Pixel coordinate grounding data
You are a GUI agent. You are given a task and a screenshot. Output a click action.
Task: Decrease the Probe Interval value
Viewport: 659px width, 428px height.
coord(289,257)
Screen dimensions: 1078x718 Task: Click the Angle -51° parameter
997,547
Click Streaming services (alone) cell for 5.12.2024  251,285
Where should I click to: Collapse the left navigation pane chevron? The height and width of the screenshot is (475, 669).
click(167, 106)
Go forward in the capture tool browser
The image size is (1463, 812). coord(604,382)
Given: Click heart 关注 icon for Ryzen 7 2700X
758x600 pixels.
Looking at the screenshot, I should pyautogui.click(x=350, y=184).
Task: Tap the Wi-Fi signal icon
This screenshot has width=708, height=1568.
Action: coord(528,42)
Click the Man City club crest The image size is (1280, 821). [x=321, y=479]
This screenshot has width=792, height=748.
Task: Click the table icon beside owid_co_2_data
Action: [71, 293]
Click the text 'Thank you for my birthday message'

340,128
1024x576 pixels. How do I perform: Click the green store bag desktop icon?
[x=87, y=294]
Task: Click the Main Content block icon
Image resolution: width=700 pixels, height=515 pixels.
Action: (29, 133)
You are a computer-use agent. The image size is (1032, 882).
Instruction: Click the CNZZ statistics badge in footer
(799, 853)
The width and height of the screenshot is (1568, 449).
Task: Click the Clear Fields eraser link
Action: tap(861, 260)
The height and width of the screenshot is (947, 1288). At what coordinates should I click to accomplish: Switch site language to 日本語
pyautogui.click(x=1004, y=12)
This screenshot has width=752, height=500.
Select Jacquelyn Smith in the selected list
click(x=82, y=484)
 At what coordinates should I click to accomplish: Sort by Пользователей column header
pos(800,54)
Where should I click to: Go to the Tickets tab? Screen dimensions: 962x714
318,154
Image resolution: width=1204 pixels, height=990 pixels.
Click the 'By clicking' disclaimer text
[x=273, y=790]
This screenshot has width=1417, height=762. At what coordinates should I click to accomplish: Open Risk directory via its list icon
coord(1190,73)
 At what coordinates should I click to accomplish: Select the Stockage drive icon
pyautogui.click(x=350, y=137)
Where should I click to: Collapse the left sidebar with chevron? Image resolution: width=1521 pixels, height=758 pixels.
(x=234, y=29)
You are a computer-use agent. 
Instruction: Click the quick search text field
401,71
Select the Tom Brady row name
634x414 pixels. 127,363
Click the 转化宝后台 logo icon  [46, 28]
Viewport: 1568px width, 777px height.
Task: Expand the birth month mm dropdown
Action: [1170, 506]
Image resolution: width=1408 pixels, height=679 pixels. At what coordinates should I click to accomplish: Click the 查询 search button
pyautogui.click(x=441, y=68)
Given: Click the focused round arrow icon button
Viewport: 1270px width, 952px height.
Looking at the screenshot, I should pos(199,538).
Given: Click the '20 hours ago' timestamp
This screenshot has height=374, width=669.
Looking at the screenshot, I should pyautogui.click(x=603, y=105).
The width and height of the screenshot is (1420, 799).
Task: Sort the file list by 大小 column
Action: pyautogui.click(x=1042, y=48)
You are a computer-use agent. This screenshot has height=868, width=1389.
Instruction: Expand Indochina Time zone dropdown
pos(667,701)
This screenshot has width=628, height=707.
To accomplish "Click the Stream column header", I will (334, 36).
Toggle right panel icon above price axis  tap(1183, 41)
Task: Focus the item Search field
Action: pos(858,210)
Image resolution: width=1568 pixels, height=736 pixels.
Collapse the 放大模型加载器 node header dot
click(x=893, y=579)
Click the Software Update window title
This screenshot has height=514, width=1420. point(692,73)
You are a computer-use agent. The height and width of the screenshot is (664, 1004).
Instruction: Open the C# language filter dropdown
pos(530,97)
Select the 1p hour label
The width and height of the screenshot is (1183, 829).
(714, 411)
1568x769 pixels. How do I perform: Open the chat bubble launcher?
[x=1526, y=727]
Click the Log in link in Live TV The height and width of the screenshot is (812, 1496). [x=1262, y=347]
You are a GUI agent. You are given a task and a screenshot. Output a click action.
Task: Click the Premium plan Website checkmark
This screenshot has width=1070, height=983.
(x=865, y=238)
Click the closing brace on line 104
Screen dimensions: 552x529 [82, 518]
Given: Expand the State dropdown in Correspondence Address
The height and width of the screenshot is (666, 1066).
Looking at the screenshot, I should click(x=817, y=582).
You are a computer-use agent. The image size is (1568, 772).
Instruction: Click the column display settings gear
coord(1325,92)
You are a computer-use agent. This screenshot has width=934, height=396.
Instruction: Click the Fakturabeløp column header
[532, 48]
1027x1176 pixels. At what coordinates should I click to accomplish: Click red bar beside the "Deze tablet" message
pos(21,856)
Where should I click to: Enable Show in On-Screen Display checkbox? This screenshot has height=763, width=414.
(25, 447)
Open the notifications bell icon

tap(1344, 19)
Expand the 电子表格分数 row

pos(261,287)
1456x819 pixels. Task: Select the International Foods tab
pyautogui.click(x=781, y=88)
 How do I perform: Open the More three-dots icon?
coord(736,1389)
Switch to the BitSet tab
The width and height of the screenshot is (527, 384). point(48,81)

TASK REQUIREMENTS: Could you repeat every record above exactly as it stands?

RESULT OF THIS TASK:
You are a GUI agent. You are given a task and a screenshot. Output a click action.
Task: Decrease the Probe Interval value
Viewport: 659px width, 428px height.
coord(289,257)
Screen dimensions: 1078x718 Task: Click the Angle -51° parameter
997,547
Click Streaming services (alone) cell for 5.12.2024  251,285
Where should I click to: Collapse the left navigation pane chevron? The height and width of the screenshot is (475, 669).
click(167, 106)
Go forward in the capture tool browser
The image size is (1463, 812). coord(604,382)
Given: Click heart 关注 icon for Ryzen 7 2700X
758x600 pixels.
Looking at the screenshot, I should pyautogui.click(x=350, y=184).
Task: Tap the Wi-Fi signal icon
This screenshot has width=708, height=1568.
Action: coord(528,42)
Click the Man City club crest The image size is (1280, 821). [x=321, y=479]
This screenshot has width=792, height=748.
Task: Click the table icon beside owid_co_2_data
Action: [71, 293]
Click the text 'Thank you for my birthday message'

340,128
1024x576 pixels. How do I perform: Click the green store bag desktop icon?
[x=87, y=294]
Task: Click the Main Content block icon
Image resolution: width=700 pixels, height=515 pixels.
Action: (29, 133)
You are a computer-use agent. The image size is (1032, 882).
Instruction: Click the CNZZ statistics badge in footer
(799, 853)
The width and height of the screenshot is (1568, 449).
Task: Click the Clear Fields eraser link
Action: tap(861, 260)
The height and width of the screenshot is (947, 1288). At what coordinates should I click to accomplish: Switch site language to 日本語
pyautogui.click(x=1004, y=12)
This screenshot has width=752, height=500.
Select Jacquelyn Smith in the selected list
click(x=82, y=484)
 At what coordinates should I click to accomplish: Sort by Пользователей column header
pos(800,54)
Where should I click to: Go to the Tickets tab? Screen dimensions: 962x714
318,154
Image resolution: width=1204 pixels, height=990 pixels.
Click the 'By clicking' disclaimer text
[x=273, y=790]
This screenshot has width=1417, height=762. At what coordinates should I click to accomplish: Open Risk directory via its list icon
coord(1190,73)
 At what coordinates should I click to accomplish: Select the Stockage drive icon
pyautogui.click(x=350, y=137)
Where should I click to: Collapse the left sidebar with chevron? Image resolution: width=1521 pixels, height=758 pixels.
(x=234, y=29)
You are a computer-use agent. 
Instruction: Click the quick search text field
401,71
Select the Tom Brady row name
634x414 pixels. 127,363
Click the 转化宝后台 logo icon  [46, 28]
Viewport: 1568px width, 777px height.
Task: Expand the birth month mm dropdown
Action: [1170, 506]
Image resolution: width=1408 pixels, height=679 pixels. At what coordinates should I click to accomplish: Click the 查询 search button
pyautogui.click(x=441, y=68)
Given: Click the focused round arrow icon button
Viewport: 1270px width, 952px height.
Looking at the screenshot, I should pos(199,538).
Given: Click the '20 hours ago' timestamp
This screenshot has height=374, width=669.
Looking at the screenshot, I should pyautogui.click(x=603, y=105).
The width and height of the screenshot is (1420, 799).
Task: Sort the file list by 大小 column
Action: pyautogui.click(x=1042, y=48)
You are a computer-use agent. This screenshot has height=868, width=1389.
Instruction: Expand Indochina Time zone dropdown
pos(667,701)
This screenshot has width=628, height=707.
To accomplish "Click the Stream column header", I will (334, 36).
Toggle right panel icon above price axis  tap(1183, 41)
Task: Focus the item Search field
Action: pos(858,210)
Image resolution: width=1568 pixels, height=736 pixels.
Collapse the 放大模型加载器 node header dot
click(x=893, y=579)
Click the Software Update window title
This screenshot has height=514, width=1420. point(692,73)
You are a computer-use agent. The height and width of the screenshot is (664, 1004).
Instruction: Open the C# language filter dropdown
pos(530,97)
Select the 1p hour label
The width and height of the screenshot is (1183, 829).
(714, 411)
1568x769 pixels. How do I perform: Open the chat bubble launcher?
[x=1526, y=727]
Click the Log in link in Live TV The height and width of the screenshot is (812, 1496). [x=1262, y=347]
You are a GUI agent. You are given a task and a screenshot. Output a click action.
Task: Click the Premium plan Website checkmark
This screenshot has width=1070, height=983.
(x=865, y=238)
Click the closing brace on line 104
Screen dimensions: 552x529 [82, 518]
Given: Expand the State dropdown in Correspondence Address
The height and width of the screenshot is (666, 1066).
Looking at the screenshot, I should click(x=817, y=582).
You are a computer-use agent. The image size is (1568, 772).
Instruction: Click the column display settings gear
coord(1325,92)
You are a computer-use agent. This screenshot has width=934, height=396.
Instruction: Click the Fakturabeløp column header
[532, 48]
1027x1176 pixels. At what coordinates should I click to accomplish: Click red bar beside the "Deze tablet" message
pos(21,856)
Where should I click to: Enable Show in On-Screen Display checkbox? This screenshot has height=763, width=414.
(25, 447)
Open the notifications bell icon

tap(1344, 19)
Expand the 电子表格分数 row

pos(261,287)
1456x819 pixels. Task: Select the International Foods tab
pyautogui.click(x=781, y=88)
 How do I perform: Open the More three-dots icon?
coord(736,1389)
Switch to the BitSet tab
The width and height of the screenshot is (527, 384). point(48,81)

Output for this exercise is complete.